* [TEXT BLOCK]:

# Two stables wanted Wigan/Standish/Parbold and surrounding areas



## Tash1968 (10 February 2014)

Hi all,
I am looking for a livery yard within 5 miles of Shevington for my two quiet geldings, one 14h and one 16h.
Ideally I would like somewhere that offers part livery services, or morning attention/turnout at extra cost as I work full time. (DIY would be considered dependent on location)
School and (some) winter turnout is a must.
If you can offer what I am looking for, or know of anybody that can, please do not hesitate to get in touch. Many Thanks in advance.


----------



## lizbet (13 February 2014)

Tash1968 said:



			Hi all,
I am looking for a livery yard within 5 miles of Shevington for my two quiet geldings, one 14h and one 16h.
Ideally I would like somewhere that offers part livery services, or morning attention/turnout at extra cost as I work full time. (DIY would be considered dependent on location)
School and (some) winter turnout is a must.
If you can offer what I am looking for, or know of anybody that can, please do not hesitate to get in touch. Many Thanks in advance.
		
Click to expand...

There is church farm mawdsley can see on there web site ,and if you go down mossy lea rd turn left into church lane till you come to a white house on the bend turn right there and go down the dirt track,they own two large farms one there and one in standish they will give you directions to the one in standish.There is one called charity farm DoNot go on there..Good luck


----------



## BlackRider (15 February 2014)

There's a yard off miles lane (they have a sign at the end of their drive saying haylage for sale) think that has all year turnout.  Although I've never been there so I don't know if its DIY or part livery etc.

There's also a new yard opening on pepper lane soon too.


----------



## WombatStew (17 February 2014)

Apache Warlord said:



			There's a yard off miles lane (they have a sign at the end of their drive saying haylage for sale) think that has all year turnout.  Although I've never been there so I don't know if its DIY or part livery etc.
		
Click to expand...

Is that the one by the Plough and Harrow? If so I think it's called Calico and I don't think they do all year turn out but I've not been on there so I might be wrong!


----------



## lizbet (17 February 2014)

The one by plough arrow is calico.The one in miles lane shevington is a different one does all yr turnout.


----------



## WombatStew (18 February 2014)

Ooh where about is the one on miles lane and does anyone know what it's called? I'm not looking now but it's the area I'm planning to move to.


----------



## lizbet (18 February 2014)

Apache Warlord said:



			There's a yard off miles lane (they have a sign at the end of their drive saying haylage for sale) think that has all year turnout.  Although I've never been there so I don't know if its DIY or part livery etc.

There's also a new yard opening on pepper lane soon too.
		
Click to expand...

hope this helps dont know name


----------



## BlackRider (19 February 2014)

The new yard on Pepper Lane is Thompson House Equestrian, they have a FB page.


----------



## BlackRider (19 February 2014)

lizbet said:



			The one by plough arrow is calico.The one in miles lane shevington is a different one does all yr turnout.
		
Click to expand...

Yes - different yards


----------



## mandy4727 (22 February 2014)

I am on High Brook Barn in Standish. 
Fantastic sand school
2 x turnout area whilst you muck out in winter
24/7 summer turnout
2/3 days winter turnout
Lockable tack lockers
Lots of grazing land
Trailer storage.


----------

* [WHAT TO WORK ON]:
a: In the livery yard thread, shorten the paragraph in BlackRider's post of 15 February 2014 that begins "There's a yard off miles lane," keeping its main facts.
b: Reproduce verbatim the passage of the livery yard thread starting with "Ooh where about" and going on through "lizbet (18 February 2014)".
c: Using the livery yard thread, decide whether each statement agrees with it. Answer yes or no and quote the deciding words. (i) Tash1968 wants a yard within five miles of Shevington. (ii) The new yard on Pepper Lane is called Calico. (iii) High Brook Barn offers turnout every day in winter.
Rely on the livery yard thread alone.

* [RAW DATA]:

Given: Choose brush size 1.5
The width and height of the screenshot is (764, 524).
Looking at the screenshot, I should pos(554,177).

* [ANSWERS]:
a: A yard off Miles Lane, marked by a "haylage for sale" sign at the end of its drive, is thought to have all-year turnout. The writer has never been there and doesn't know whether it offers DIY or part livery.

b:
Ooh where about is the one on miles lane and does anyone know what it's called? I'm not looking now but it's the area I'm planning to move to.


----------



## lizbet (18 February 2014)

c:
(i) Yes: "within 5 miles of Shevington"
(ii) No: "The new yard on Pepper Lane is Thompson House Equestrian"
(iii) No: "2/3 days winter turnout"